# Selected excerpt
■ ■ ■ ■ ■
The 36 governors are among the most influential politicians in Nigeria, Africa's biggest oil producer and top economy, with budgets larger than those of small nations and influence that can decide who goes on presidential tickets.

With so much at stake, candidates in past governorship elections have often played dirty, snatching ballot boxes, manipulating turnout and engaging in thuggery and intimidation.

Voting began in most states of the most populous African state by midmorning but sporadic violence in coastal Rivers state, Nigeria's oil hub, disrupted balloting in many districts.

Two people were killed in election-related incidents. A policeman in Port Harcourt was hacked to death on Friday night, Rivers police spokesman Ahmed Mohammad said. In Kebbi state in the northwest, gunmen killed an opposition party agent and wounded three others, police and hospital sources said.

Muhammadu Buhari of the All Progressives Congress (APC) beat President Goodluck Jonathan of the People's Democratic Party (PDP) last month with 15.4 million votes to 13.3 million.

The vote, which Buhari won on pledges to clean up Nigeria's notoriously corrupt politics and crack down harder on the Islamist Boko Haram insurgency engulfing the northeast, was deemed free and less violent than past polls.

Yet for many Nigerians, who their governor is matters more than who sits in the capital Abuja. In the early going of Saturday's vote, however, turnout appeared lower than for the presidential poll due to apathy in the south and southeast after the PDP defeat on March 28 and fears of violence.

‎"Many people have not come out to vote…They lost interest in the election because of the outcome of the presidential," Ifechukwu Onyema, a voter in southern Anambra state, said.
■ ■ ■ ■ ■
# Data provided
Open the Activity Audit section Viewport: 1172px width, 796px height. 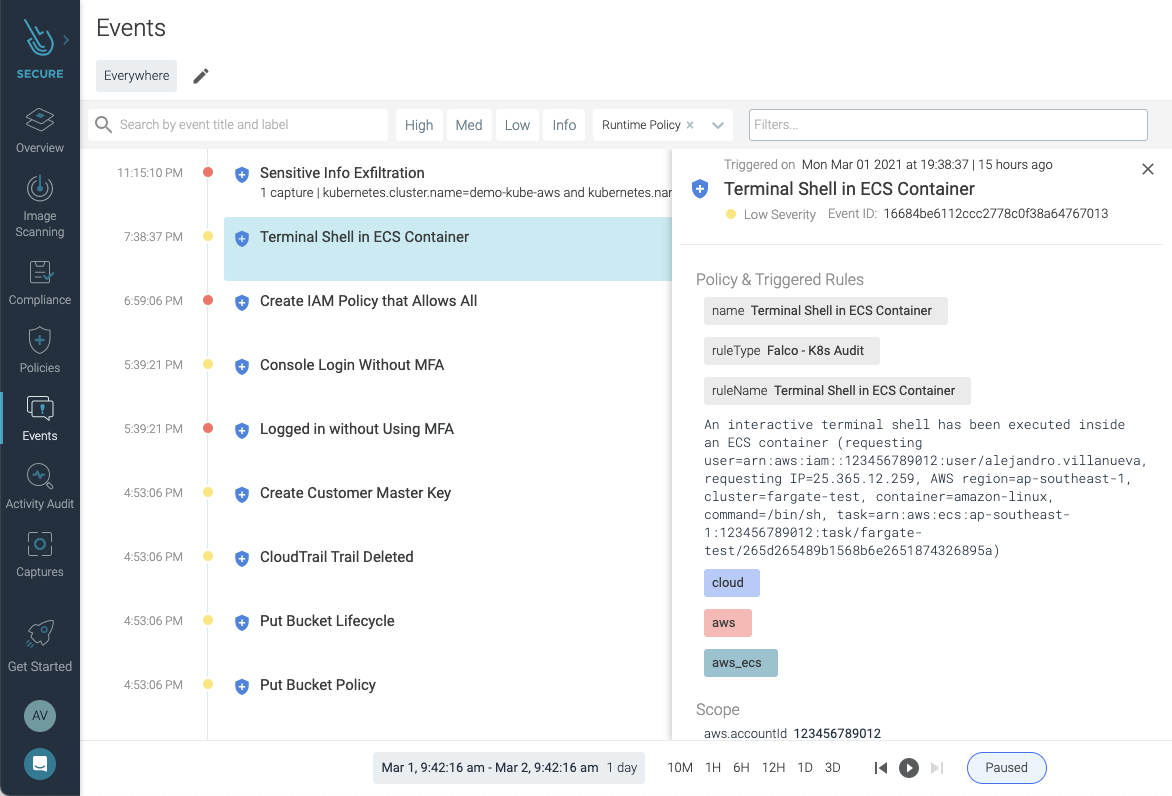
■ ■ ■ ■ ■
# Parts of the exercise
A - According to the Nigerian election excerpt, how many votes did Buhari win in last month's presidential vote?
B - Rewrite the paragraph of the Nigerian election excerpt that begins "Two people were killed" as a short list that keeps its main facts.
C - Reproduce the Nigerian election excerpt between "The vote, which" and "fears of violence.", inclusive, swapping "apathy" for "indifference".

# Answers to this exercise
A - 15.4 million votes.

B -
- Two people were killed in election-related incidents.
- In Port Harcourt, a policeman was hacked to death on Friday night, according to Rivers police spokesman Ahmed Mohammad.
- In Kebbi state in the northwest, gunmen killed an opposition party agent and wounded three others, according to police and hospital sources.

C -
The vote, which Buhari won on pledges to clean up Nigeria's notoriously corrupt politics and crack down harder on the Islamist Boko Haram insurgency engulfing the northeast, was deemed free and less violent than past polls.

Yet for many Nigerians, who their governor is matters more than who sits in the capital Abuja. In the early going of Saturday's vote, however, turnout appeared lower than for the presidential poll due to indifference in the south and southeast after the PDP defeat on March 28 and fears of violence.